Martian poikilitic shergottite meteorites likely represent a significant lithology of the martian crust, as gabbroic hypabyssal rocks. The poikilitic shergottites, comprising >20% of all martian meteorites, have had limited work conducted on them, leaving potential gaps in the petrologic history of Mars. Here, to better understand the magmatic evolution and emplacement of these rocks, we present bulk-rock data, in situ major element data, oxygen fugacity (ƒO₂) values, phosphorus (P) maps, and quantitative textural analyses, on the most comprehensive suite (11 samples) of poikilitic shergottites yet, including three that have not been studied before [Northwest Africa 11065, NWA 11043, and NWA 10961].

All poikilitic shergottites show a ƒO₂ increase, ranging from 1.2 to 2.9 log units, from the poikilitic texture (early stage crystallization) to the non-poikilitic texture (late stage crystallization). Past modeling has shown that a ƒO₂ increase greater than ~1 log unit cannot be attributed to auto-oxidation alone, requiring external contributions, such as degassing, and/or assimilation of oxidized crust.

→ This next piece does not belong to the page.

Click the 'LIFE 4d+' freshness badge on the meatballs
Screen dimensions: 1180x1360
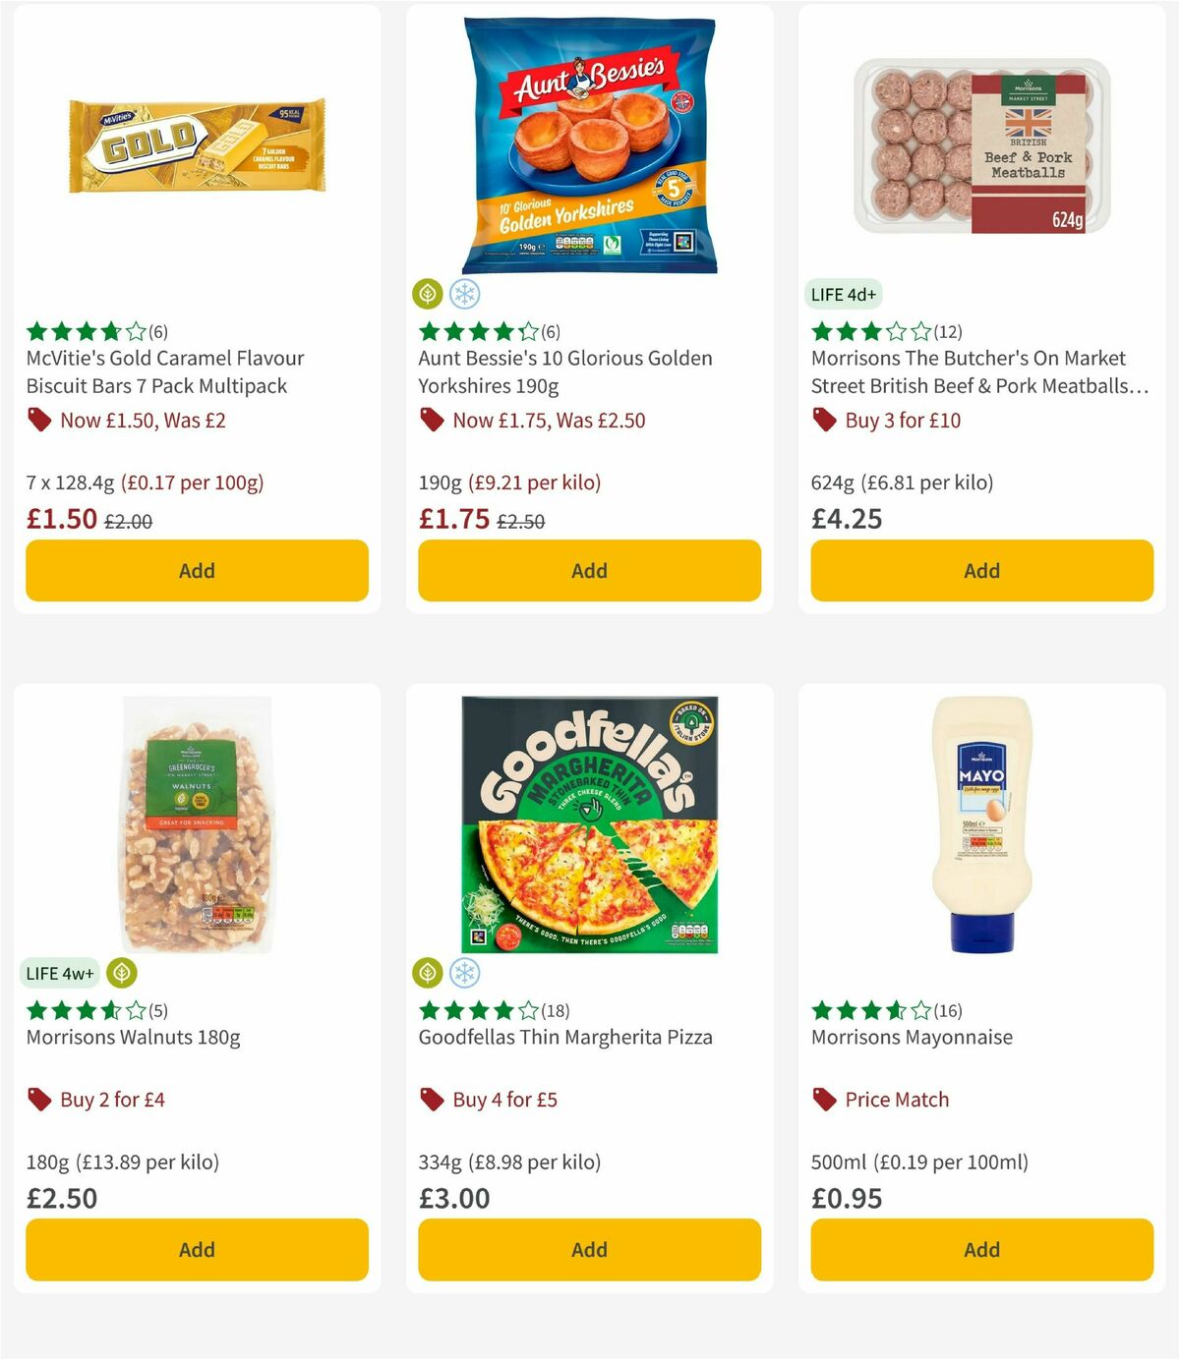pyautogui.click(x=843, y=293)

In addition, early stage ƒO₂ calculated for light rare earth element intermediate rocks of this study (from the Fayalite-Magnetite-Quartz –FMQ– buffer -3.3 to -4.1) all overlap with previously reported ƒO₂ values of depleted shergottites, such as Tissint (FMQ ~ -3.5), implying ƒO₂ is not linked to martian magmatic sources as previously suggested. Phosphorus mapping of poikilitic and non-poikilitic olivine grains was conducted to explore crystal growth rate variations, as P is highly resistant to diffusion, preserving P patterns throughout growth. Phosphorus patterns of poikilitic grains show P poor centers, surrounded by fine oscillatory bands. Non-poikilitic grains display more complex P patterns with fine bands at grain centers, continuing to grain boundaries. These patterns support steady equilibrium growth during early stage crystallization, followed by disequilibrium growth during ascent. Quantitative textural analyses for seven enriched and three intermediate poikilitic shergottites are all in close resemblance. These results suggest that, despite disparate geochemical classifications (thus likely disparate sources), they were emplaced into the martian crust by similar mechanisms.